We can’t escape the warning signs. Temperatures are climbing. The world’s ice caps are melting. More and more animals are projected to go extinct soon. We’re running out of time to resolve the climate change problem. 

Recent research, however, shows that there is some hope to reduce climate change and restore the function of ecosystems around the world. The answer lies in planting trees. By planting trees on 0.9 billion hectares of land, we can trap roughly two-thirds the amount of carbon caused by humans since the beginning of the industrial revolution. Although this is not a permanent solution, it is enough to make a significant, tangible difference to our atmosphere. The action will also buy us more time as we continue to develop solutions to global warming. And yes, there is plenty of room to plant these trees! Even without bulldozing farmlands, natural grasslands, and cities, we can still add enough trees to cover an area roughly the size of the United States. 

The key is to plant trees that are native to our regions. Native plants help ensure sustainability by improving the soil, increasing pollinator populations, and providing a home for birds, insects, and other wildlife. Trees and plants won’t only help trap carbon, but will also reduce the species extinction crisis.
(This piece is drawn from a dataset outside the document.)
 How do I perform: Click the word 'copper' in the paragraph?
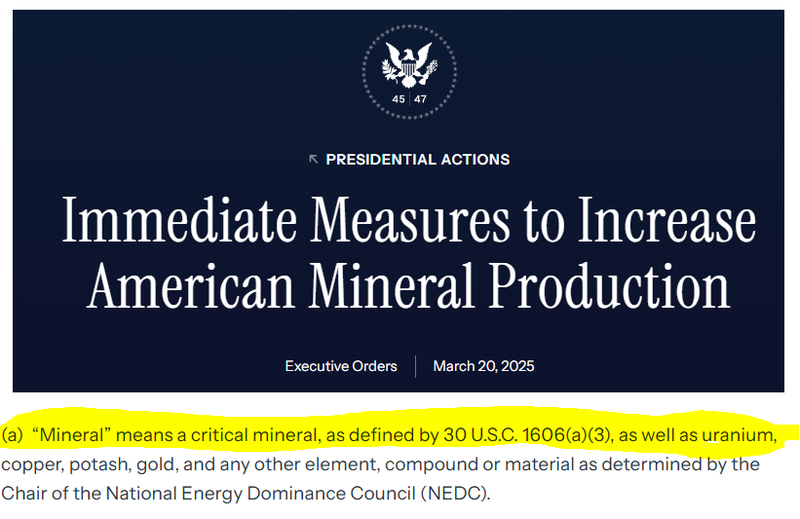pyautogui.click(x=28, y=464)
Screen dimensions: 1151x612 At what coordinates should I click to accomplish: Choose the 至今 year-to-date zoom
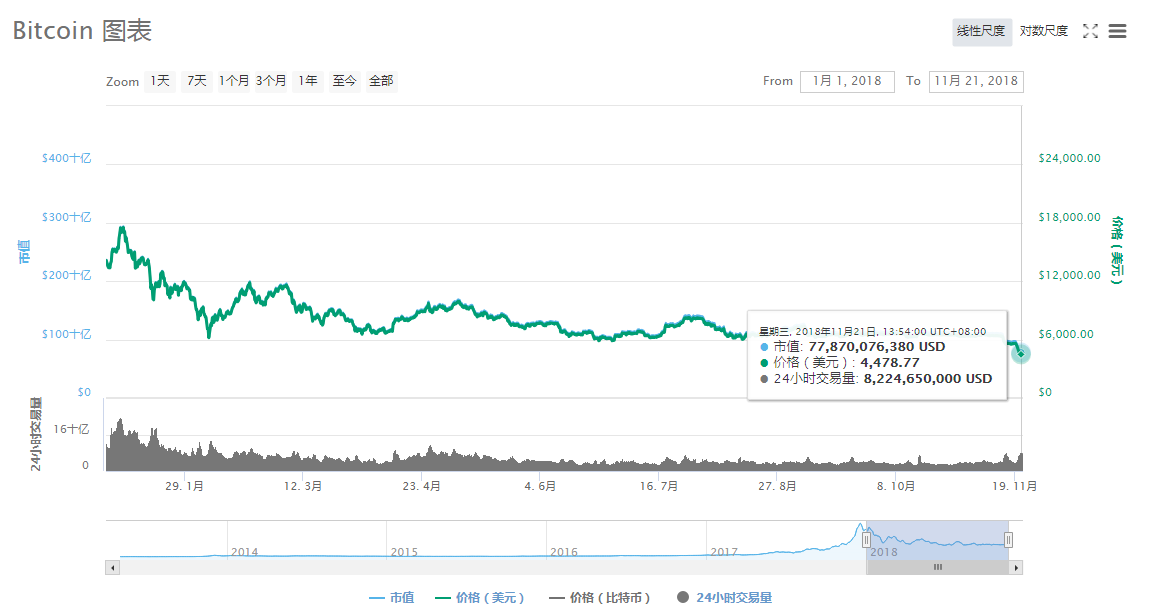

One of the great things about planting trees to trap carbon is that it is certainly possible. If seven billion of the world’s people planted even just one native plant a month, the world would see 84 new billion plants each year. Twelve years later, we would reach a trillion new native plants! Many of the previously-planted plants will also have reproduced during that time, making an additional trillion plants a strong possibility. To make this possible, however, we need to get started right away. If not, the planet’s climate will change drastically enough to reduce the places where trees can grow by 223 million hectares. 

Why not look into planting trees today? Check online or with your local government. Some cities or programs offer free trees. Many times, all you have to do is commit to watering the new tree. If you’re not in a place to get a tree, volunteer your time at a tree planting event. 

We’ve been taking from our planet for centuries. Humans are at fault for the current state of the world. It’s time to start returning life to the earth in a display of grace and gratitude. After all, our future depends on how we treat the planet. We need to act quickly, and planting native trees may be our best chance at turning things around. 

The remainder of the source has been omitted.